Umami veut dire ce qui est savoureux en japonais et c’est un titre parfaitement choisi pour le deuxième album de Folamour, sorti le 29 septembre dernier. Folamour, c’est le DJ lyonnais en train de redorer le blason de la house française partout où il passe, en Europe comme aux Etats-Unis. Composé de neuf titres, l’album est d’une diversité franchement rafraichissante, où l’on retrouve un ensemble de sonorités qui donnent comme l’envie de prolonger l’été.

La force de la musique de Folamour tient d’abord dans le fait qu’elle peut s’apprécier aussi bien chez soi que sur le dancefloor d’un club ou d’un festival. Comme pour l’EP précédent, il a sorti cet album sur le label Moonrise Hill Material, dont il est l’un des fondateurs avec Ethyene, Kaffe Crème et Okwa. Les morceaux résonnent comme une ôde à la culture japonaise – dont on lui connaissait déjà le goût -, mais pas seulement. Il s’y mêle aussi des intonations définitivement jazz, comme dans le morceau d’ouverture Night of Desirable Objects, dont les samples de piano et de vocals nous font déjà bien taper du pied. La transition fonctionne bien vers le deuxième titre tout aussi groovy, Y’all Right. Ce sont cette fois les drums et la trompette qui donnent un caractère soul et funk à ce morceau décidément très entraînant.

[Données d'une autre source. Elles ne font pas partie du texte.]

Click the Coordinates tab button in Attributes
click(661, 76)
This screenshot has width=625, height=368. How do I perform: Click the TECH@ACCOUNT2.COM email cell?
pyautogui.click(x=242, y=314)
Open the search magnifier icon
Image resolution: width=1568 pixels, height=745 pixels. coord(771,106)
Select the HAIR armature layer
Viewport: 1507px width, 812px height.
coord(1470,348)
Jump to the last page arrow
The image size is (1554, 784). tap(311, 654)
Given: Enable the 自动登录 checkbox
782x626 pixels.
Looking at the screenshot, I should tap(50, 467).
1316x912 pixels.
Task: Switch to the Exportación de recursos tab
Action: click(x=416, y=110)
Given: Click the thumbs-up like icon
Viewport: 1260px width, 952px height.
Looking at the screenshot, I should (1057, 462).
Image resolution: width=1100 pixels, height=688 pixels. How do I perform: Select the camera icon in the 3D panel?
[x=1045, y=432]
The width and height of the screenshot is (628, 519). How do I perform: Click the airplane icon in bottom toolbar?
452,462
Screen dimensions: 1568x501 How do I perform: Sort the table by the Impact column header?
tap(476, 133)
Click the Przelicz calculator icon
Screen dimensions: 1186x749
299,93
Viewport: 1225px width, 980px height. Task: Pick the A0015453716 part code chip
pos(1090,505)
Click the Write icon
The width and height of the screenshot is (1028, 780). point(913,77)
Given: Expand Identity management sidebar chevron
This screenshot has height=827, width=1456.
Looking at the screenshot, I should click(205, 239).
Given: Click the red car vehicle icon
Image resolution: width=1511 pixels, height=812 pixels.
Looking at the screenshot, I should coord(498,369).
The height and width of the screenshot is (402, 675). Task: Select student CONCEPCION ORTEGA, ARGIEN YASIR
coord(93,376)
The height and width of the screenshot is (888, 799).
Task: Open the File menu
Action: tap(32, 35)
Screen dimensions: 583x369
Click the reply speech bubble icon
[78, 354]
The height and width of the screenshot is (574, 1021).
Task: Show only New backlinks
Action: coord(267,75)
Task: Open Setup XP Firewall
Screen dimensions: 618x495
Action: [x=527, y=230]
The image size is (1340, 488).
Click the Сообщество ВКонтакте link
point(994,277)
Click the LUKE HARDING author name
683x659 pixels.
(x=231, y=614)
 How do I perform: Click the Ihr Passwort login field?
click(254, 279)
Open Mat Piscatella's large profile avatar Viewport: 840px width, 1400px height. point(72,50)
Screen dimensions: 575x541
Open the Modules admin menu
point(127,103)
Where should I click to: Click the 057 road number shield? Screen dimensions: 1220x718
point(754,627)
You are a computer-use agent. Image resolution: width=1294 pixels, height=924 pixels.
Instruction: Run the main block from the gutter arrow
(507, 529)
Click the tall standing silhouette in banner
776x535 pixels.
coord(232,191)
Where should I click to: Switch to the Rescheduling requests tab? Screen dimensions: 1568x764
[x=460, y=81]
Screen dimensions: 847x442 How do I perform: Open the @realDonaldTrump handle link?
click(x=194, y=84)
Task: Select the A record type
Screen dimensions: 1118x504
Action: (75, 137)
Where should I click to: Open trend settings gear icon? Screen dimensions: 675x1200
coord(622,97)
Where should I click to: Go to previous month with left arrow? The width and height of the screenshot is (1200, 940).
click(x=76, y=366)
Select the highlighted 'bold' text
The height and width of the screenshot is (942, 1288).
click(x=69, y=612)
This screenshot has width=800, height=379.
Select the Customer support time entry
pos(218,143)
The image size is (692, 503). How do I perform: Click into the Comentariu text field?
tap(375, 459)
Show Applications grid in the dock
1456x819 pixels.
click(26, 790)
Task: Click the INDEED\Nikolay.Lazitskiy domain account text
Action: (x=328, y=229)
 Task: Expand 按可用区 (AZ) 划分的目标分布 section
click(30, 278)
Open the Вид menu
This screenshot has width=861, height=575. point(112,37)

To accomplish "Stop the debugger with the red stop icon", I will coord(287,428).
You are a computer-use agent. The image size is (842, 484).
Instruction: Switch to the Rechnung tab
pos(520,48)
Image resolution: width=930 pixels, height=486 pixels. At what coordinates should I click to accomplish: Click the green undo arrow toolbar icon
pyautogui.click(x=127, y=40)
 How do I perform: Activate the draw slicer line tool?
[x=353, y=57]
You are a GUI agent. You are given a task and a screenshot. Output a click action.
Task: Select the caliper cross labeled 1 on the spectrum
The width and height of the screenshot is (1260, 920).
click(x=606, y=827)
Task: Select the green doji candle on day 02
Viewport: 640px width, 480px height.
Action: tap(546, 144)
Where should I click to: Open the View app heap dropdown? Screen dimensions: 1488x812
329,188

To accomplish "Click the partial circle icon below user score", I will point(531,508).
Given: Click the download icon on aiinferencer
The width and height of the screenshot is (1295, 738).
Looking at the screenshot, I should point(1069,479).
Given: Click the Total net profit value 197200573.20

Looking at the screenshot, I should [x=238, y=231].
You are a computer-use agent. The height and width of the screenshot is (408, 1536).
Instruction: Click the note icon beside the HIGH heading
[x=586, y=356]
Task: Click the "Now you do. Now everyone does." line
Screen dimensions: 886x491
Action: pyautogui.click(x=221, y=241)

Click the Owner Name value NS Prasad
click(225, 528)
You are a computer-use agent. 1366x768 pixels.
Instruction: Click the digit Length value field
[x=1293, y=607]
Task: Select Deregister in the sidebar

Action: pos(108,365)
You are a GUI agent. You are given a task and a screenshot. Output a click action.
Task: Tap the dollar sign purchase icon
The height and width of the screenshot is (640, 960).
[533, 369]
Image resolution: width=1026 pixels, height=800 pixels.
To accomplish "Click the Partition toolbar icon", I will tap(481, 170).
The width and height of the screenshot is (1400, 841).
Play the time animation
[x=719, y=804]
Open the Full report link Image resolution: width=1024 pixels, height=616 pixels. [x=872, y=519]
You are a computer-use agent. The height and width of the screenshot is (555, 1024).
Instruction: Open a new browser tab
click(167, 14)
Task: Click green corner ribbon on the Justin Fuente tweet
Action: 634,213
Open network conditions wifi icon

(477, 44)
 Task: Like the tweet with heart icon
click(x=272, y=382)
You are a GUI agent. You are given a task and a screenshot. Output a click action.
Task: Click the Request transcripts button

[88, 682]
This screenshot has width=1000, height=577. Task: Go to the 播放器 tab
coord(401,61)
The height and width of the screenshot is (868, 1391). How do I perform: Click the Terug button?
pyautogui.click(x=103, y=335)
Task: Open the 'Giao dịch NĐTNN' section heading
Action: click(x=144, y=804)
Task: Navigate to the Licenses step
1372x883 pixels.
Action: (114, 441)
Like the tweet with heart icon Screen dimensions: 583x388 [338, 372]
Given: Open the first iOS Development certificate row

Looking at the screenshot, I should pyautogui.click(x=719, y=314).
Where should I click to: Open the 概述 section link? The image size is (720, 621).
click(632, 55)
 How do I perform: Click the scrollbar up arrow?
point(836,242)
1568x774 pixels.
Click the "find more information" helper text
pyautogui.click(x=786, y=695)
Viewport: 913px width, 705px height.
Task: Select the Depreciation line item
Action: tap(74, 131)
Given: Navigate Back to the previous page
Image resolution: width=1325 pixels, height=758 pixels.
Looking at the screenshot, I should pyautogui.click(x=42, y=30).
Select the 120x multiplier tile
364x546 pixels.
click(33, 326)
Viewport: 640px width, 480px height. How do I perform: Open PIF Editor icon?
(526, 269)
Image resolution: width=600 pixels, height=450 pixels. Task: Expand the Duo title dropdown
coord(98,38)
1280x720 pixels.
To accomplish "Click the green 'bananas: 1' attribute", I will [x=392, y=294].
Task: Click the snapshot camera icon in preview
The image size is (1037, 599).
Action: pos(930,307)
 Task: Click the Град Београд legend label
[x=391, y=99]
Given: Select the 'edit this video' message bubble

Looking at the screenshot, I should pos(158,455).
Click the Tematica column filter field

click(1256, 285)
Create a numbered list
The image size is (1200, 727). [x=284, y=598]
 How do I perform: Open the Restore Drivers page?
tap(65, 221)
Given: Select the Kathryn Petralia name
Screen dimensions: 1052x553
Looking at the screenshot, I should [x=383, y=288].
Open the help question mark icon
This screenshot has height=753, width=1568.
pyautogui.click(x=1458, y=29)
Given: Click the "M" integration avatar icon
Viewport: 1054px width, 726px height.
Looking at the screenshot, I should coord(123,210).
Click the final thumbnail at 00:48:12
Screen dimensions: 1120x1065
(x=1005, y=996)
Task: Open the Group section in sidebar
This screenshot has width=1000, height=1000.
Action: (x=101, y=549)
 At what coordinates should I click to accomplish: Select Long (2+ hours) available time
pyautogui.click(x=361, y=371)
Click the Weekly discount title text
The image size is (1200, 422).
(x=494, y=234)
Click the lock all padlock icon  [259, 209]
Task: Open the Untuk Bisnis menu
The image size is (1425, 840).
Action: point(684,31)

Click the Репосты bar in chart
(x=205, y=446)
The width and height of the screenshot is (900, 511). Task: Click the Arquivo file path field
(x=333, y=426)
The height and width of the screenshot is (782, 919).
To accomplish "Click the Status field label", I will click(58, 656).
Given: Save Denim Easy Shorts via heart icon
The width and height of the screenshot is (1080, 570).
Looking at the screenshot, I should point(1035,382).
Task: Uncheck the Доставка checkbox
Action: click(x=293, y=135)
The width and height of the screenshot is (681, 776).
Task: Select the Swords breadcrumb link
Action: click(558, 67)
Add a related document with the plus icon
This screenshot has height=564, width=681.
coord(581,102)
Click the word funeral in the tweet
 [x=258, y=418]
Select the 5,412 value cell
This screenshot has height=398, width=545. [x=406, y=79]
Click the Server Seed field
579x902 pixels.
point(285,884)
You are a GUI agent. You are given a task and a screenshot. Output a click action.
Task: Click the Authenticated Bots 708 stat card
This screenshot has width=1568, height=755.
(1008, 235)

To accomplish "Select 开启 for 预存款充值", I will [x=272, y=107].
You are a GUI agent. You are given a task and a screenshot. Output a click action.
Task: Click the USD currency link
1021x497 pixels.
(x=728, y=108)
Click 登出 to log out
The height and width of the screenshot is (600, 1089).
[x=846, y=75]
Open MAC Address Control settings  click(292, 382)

Avec les titres Petit Prince du Macadam et Kickfliping that Stuff, Folamour parvient à ajouter une tonalité hip-hop à cet album patchwork. Le beat est plus franc et toujours mâtiné d’une soul agréablement oldschool. Le très dansant Ivoire, single dévoilé avant la sortie de l’album, est quant à lui un petit bijou de percussions et sonorités africaines. C’est le morceau le plus festif de l’album, et il débouche sur les loops funk et plus organiques de la chanson Look at me or I’ll Steal Your Eyes. Pour compléter cette palette, le disco chaleureux de Devoted to U fonctionne à merveille, juste avant la house romantique du titre Oyabun. « Oyabun » signifie parrain en japonais et c’était déjà le nom de son précédent EP sorti en 2016. La boucle semble donc bouclée. Enfin, Jah Love clôture l’album et prend au cœur avec sa ligne de cymbales superbement associée à une batterie jazzy et une mélodie très charmante.

Vous l’aurez compris, Folamour offre un album à la partition éclectique, parfaitement mesurée et touchante. On apprécie vraiment la diversité des influences, l’association des genres et l’utilisation de toutes les ressources à sa disposition pour faire de ce neuf titres un album original et convaincant.